**WHAT TO DO:**
From the line below that contains "Hubungi Kami (35, 2523)" to the line that contains "Rasa Taiwan 3.0", repeat every line exactly, both ends included, and nothing else.

**INFORMATION PROVIDED:**
=-=-=

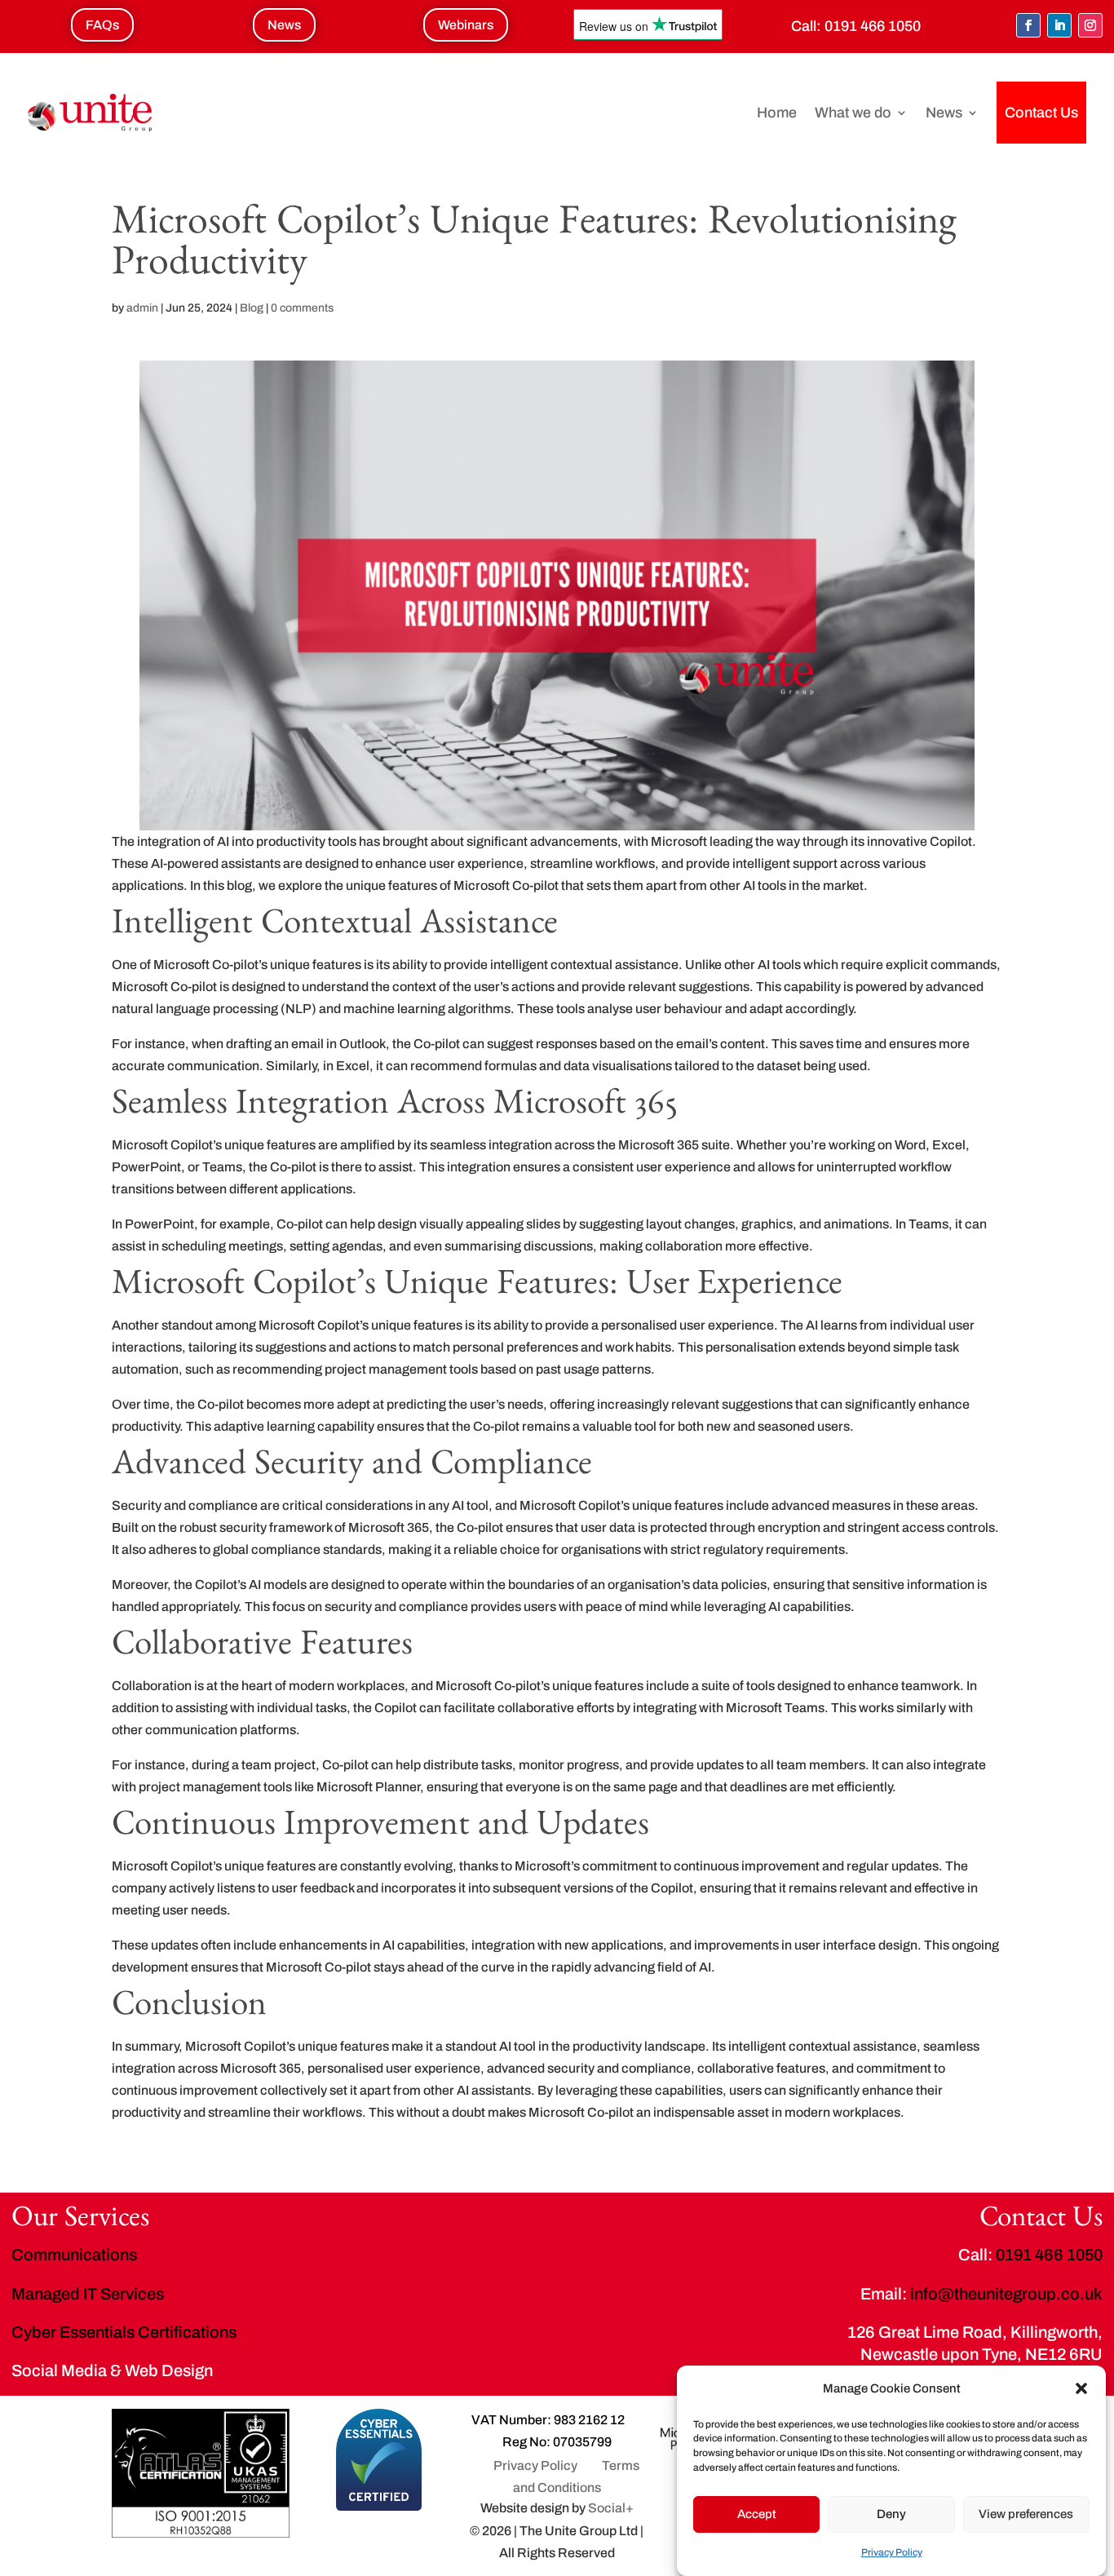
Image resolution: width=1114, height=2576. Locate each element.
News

=-=-=

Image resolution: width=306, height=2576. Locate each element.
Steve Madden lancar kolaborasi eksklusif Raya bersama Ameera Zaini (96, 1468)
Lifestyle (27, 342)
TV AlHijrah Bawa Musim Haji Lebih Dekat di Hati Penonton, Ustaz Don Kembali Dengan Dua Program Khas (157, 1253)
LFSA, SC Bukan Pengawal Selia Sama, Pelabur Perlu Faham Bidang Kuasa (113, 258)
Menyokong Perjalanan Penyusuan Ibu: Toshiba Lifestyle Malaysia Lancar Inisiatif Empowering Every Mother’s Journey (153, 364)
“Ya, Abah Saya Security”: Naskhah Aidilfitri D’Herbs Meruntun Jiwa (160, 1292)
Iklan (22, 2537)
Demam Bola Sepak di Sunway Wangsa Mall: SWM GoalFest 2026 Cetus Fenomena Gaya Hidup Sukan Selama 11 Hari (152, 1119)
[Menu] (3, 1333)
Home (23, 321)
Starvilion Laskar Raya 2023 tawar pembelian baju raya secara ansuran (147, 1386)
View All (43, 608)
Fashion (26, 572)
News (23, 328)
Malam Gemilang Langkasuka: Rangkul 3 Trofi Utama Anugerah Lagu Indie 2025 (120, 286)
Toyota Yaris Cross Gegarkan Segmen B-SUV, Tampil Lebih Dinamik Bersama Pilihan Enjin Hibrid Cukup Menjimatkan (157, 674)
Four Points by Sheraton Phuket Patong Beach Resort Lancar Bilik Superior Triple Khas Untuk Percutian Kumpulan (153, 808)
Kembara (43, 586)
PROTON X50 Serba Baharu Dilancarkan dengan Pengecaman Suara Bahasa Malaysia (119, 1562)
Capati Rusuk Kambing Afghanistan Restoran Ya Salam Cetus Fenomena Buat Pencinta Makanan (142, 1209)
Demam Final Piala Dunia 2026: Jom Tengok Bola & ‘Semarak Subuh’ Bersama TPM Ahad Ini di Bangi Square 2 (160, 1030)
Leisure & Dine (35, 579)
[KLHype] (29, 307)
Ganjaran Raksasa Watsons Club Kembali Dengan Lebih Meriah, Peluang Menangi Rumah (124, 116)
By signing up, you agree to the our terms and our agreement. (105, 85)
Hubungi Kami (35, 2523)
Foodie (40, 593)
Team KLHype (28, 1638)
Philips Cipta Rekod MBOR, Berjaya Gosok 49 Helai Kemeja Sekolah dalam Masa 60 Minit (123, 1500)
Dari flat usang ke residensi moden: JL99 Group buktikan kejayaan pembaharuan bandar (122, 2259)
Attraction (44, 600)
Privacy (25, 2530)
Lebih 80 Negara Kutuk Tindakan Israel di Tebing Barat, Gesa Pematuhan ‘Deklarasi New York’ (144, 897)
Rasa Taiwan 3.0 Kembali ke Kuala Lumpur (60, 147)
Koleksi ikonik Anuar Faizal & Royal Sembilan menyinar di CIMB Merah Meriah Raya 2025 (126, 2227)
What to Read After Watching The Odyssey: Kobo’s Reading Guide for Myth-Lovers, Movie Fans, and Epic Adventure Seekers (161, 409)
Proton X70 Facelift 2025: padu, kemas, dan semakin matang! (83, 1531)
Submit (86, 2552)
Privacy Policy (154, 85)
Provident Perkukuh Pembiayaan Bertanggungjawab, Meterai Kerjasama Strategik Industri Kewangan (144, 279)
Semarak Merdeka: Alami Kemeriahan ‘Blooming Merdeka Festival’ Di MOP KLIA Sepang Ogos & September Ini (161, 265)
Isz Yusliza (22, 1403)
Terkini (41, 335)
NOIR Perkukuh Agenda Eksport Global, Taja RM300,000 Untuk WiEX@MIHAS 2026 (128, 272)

=-=-=

**RESPONSE:**
Hubungi Kami (35, 2523)
Foodie (40, 593)
Team KLHype (28, 1638)
Philips Cipta Rekod MBOR, Berjaya Gosok 49 Helai Kemeja Sekolah dalam Masa 60 Minit (123, 1500)
Dari flat usang ke residensi moden: JL99 Group buktikan kejayaan pembaharuan bandar (122, 2259)
Attraction (44, 600)
Privacy (25, 2530)
Lebih 80 Negara Kutuk Tindakan Israel di Tebing Barat, Gesa Pematuhan ‘Deklarasi New York’ (144, 897)
Rasa Taiwan 3.0 Kembali ke Kuala Lumpur (60, 147)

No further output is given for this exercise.